Having done several hours worth of homework in reading reviews and board messages at Pattern Review, I started my project. Reading that the armhole binding is a nightmare, I decided to face the armholes instead. I made a quick practice piece to test the facing and get a feel for sewing on the material. The facing seemed like a satisfactory alternative. I'm pretty happy with the armhole finish, although the facing was a lot easier to deal with on the test piece, before the two sides of the bag were sewn together with the addition of the lining. There's probably an easier way to do this, but I was nearing analysis paralysis so I kept the project moving.

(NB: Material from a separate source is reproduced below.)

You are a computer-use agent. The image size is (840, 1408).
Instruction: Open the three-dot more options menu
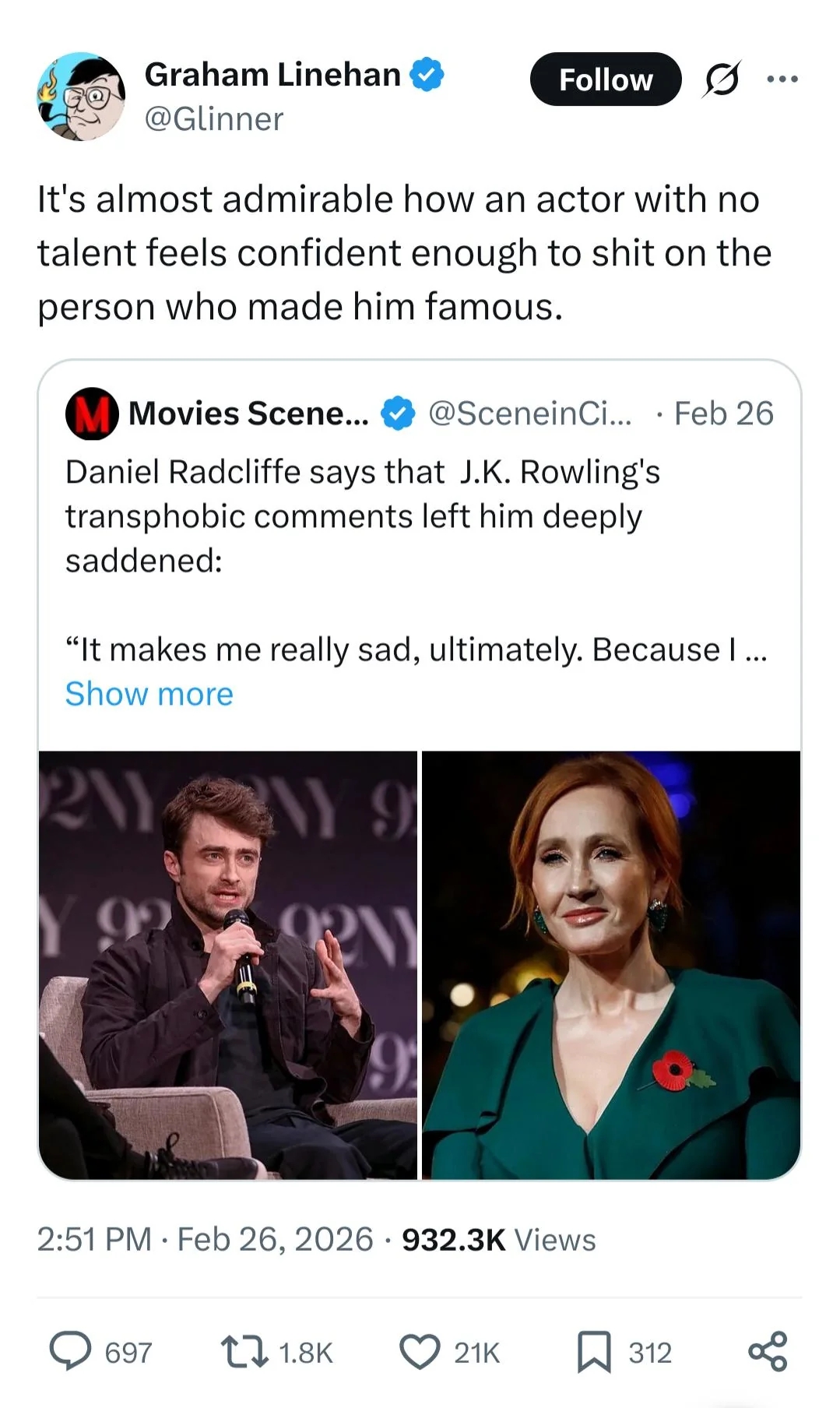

I didn't have the hardware I needed, but I managed to cannibalize some small d-rings from an old handbag. They're really too small, but Hobby Lobby and Walmart didn't have what I wanted, and I really didn't want to spend any more time driving around looking for supplies. The strap is on my to do list. I'm still debating on how I want to deal with that element. I'm hoping to have it figured out by the end of the week and I'll update when I reach that point.
I winged it on the tassel. It was actually pretty easy to make (thank God for rotary cutters). The embellishment at the top is simply a cleanly finished cylinder of the lining fabric, completely machine sewn. I drilled a hole in the center of a tortoise shell button and pulled the loop through. That concealed the top of the tassle nicely. A more decorative button or bead would work as well, but I used what I had on hand.
I've read several comments about the size of the bag. It's a good size for me, but it wouldn't be difficult to enlarge the pattern if you like a bigger purse. Because the bag isn't large, I decided to leave off the pocket. Pockets are handy to keep stuff from getting lost in a large bag, but I didn't see the need for them here. Overall, I'm pretty pleased with the end result. I love this pattern because it's so unusual and accommodating. The final product can be highly embellished, starkly modern, or something in between. The possibilities are endless. No doubt, I'll be making more of these.